Quoted text:
□ □ □ □ □

SZFCL v Minister for Immigration
[2005] FMCA 635
•4 May 2005
FEDERAL MAGISTRATES COURT OF AUSTRALIA
| SZFCL v MINISTER FOR IMMIGRATION | [2005] FMCA 635 |
| MIGRATION – Visa – protection (class XA) visa – Refugee Review Tribunal – application for review of decision of the RRT affirming a decision of a delegate of the Minister not to grant the Applicant a protection visa – Applicant a citizen of Hong Kong – no reviewable error – application dismissed. |
Judiciary Act 1903 (Cth), s.39B
Migration Act 1958 (Cth), ss.474, 475A
Minister for Immigration and Ethnic Affairs v Wu Chan Liang (1996) 185 CLR 259
Abebe v Commonwealth (1999) 197 CLR 510
| Applicant: | SZFCL |
| Respondent: | MINISTER FOR IMMIGRATION & MULTICULTURAL & INDIGENOUS AFFAIRS |
| File No: | SYG 3442 of 2004 |
| Delivered on: | 4 May 2005 |
| Delivered at: | Sydney |
| Hearing date: | 4 May 2005 |
| Judgment of: | Scarlett FM |
REPRESENTATION
| Applicant: | In Person |
| Counsel for the Respondent: | Mr Reilly |
| Solicitors for the Respondent: | Australian Government Solicitor |
ORDERS
The Application is dismissed.
The Applicant is to pay the Respondent’s costs fixed in the sum of $5,000.00.
| FEDERAL MAGISTRATES COURT OF AUSTRALIA AT SYDNEY |
SYG 3442 of 2004
| SZFCL |
Applicant
And
| MINISTER FOR IMMIGRATION & MULTICULTURAL & INDIGENOUS AFFAIRS |
Respondent
REASONS FOR JUDGMENT
This is an application for review of a decision of the Refugee Review Tribunal. The decision was made on 12 October 2004 and handed down on 4 November 2004. The Tribunal affirmed the decision of the delegate of the Respondent Minister not to grant a Protection Visa to the Applicant.
The Applicant is a citizen of Hong Kong. She arrived in Australia on 21 April 2004. On 27 May she lodged an application for a Protection Visa. A delegate of the Minister refused the application the following day.
The Applicant lodged an application for review of that decision on
30 June 2004. When she lodged her application the applicant provided a written statement in which she claimed that the political and economic system in Hong Kong had changed since 1997. She said that as a Falun Gong member she had been placed on the government's black list and she was worried about her safety, both in Hong Kong and in China itself.

□ □ □ □ □

Stated task 1: Output everything in the judgment from "The Applicant is to" down to "the following day.", copied word for word.

Provided material:
□ □ □ □ □

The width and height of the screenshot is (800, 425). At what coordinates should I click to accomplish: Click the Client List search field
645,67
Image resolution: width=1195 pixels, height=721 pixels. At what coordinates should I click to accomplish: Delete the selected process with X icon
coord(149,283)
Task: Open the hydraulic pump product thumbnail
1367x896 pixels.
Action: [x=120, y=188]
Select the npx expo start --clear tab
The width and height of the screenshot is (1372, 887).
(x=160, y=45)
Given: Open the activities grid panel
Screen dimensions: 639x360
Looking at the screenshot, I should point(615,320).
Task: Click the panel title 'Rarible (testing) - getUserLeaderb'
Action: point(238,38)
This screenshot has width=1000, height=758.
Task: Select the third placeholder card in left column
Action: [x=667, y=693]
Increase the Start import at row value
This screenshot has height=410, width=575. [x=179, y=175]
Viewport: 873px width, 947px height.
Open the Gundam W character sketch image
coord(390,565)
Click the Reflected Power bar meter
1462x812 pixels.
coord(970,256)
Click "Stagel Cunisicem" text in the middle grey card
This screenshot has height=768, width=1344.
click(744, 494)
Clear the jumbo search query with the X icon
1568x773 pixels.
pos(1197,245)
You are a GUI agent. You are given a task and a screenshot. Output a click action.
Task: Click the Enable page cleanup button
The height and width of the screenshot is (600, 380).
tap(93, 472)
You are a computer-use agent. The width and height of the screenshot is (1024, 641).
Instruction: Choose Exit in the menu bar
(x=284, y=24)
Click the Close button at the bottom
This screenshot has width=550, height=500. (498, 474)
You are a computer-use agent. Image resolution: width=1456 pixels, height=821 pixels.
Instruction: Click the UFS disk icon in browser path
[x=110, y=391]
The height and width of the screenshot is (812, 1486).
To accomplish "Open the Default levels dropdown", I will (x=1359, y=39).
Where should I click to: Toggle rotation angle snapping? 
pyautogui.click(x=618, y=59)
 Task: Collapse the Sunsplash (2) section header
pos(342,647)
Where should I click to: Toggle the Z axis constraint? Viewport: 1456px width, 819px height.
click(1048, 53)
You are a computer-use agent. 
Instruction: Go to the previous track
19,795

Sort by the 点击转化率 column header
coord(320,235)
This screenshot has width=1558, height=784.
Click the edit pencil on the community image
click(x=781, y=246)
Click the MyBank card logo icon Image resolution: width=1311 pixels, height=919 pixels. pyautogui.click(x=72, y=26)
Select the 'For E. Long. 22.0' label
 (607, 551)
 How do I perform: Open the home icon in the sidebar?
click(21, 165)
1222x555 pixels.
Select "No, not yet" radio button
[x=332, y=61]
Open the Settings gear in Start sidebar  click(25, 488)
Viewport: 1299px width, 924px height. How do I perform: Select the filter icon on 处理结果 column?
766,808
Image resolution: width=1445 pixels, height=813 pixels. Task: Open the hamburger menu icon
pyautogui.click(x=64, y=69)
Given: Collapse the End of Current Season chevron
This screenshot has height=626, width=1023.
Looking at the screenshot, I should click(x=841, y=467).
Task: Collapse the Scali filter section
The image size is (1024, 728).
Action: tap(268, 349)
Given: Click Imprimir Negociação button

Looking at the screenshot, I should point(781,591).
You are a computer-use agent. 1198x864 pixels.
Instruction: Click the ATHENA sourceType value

□ □ □ □ □

Stated task 2: Return everything in the records from the first line down to the line containing "(x=160, y=45)", including both, with each line unchanged.

Task result 1:
The Applicant is to pay the Respondent’s costs fixed in the sum of $5,000.00.
| FEDERAL MAGISTRATES COURT OF AUSTRALIA AT SYDNEY |
SYG 3442 of 2004
| SZFCL |
Applicant
And
| MINISTER FOR IMMIGRATION & MULTICULTURAL & INDIGENOUS AFFAIRS |
Respondent
REASONS FOR JUDGMENT
This is an application for review of a decision of the Refugee Review Tribunal. The decision was made on 12 October 2004 and handed down on 4 November 2004. The Tribunal affirmed the decision of the delegate of the Respondent Minister not to grant a Protection Visa to the Applicant.
The Applicant is a citizen of Hong Kong. She arrived in Australia on 21 April 2004. On 27 May she lodged an application for a Protection Visa. A delegate of the Minister refused the application the following day.

Task result 2:
The width and height of the screenshot is (800, 425). At what coordinates should I click to accomplish: Click the Client List search field
645,67
Image resolution: width=1195 pixels, height=721 pixels. At what coordinates should I click to accomplish: Delete the selected process with X icon
coord(149,283)
Task: Open the hydraulic pump product thumbnail
1367x896 pixels.
Action: [x=120, y=188]
Select the npx expo start --clear tab
The width and height of the screenshot is (1372, 887).
(x=160, y=45)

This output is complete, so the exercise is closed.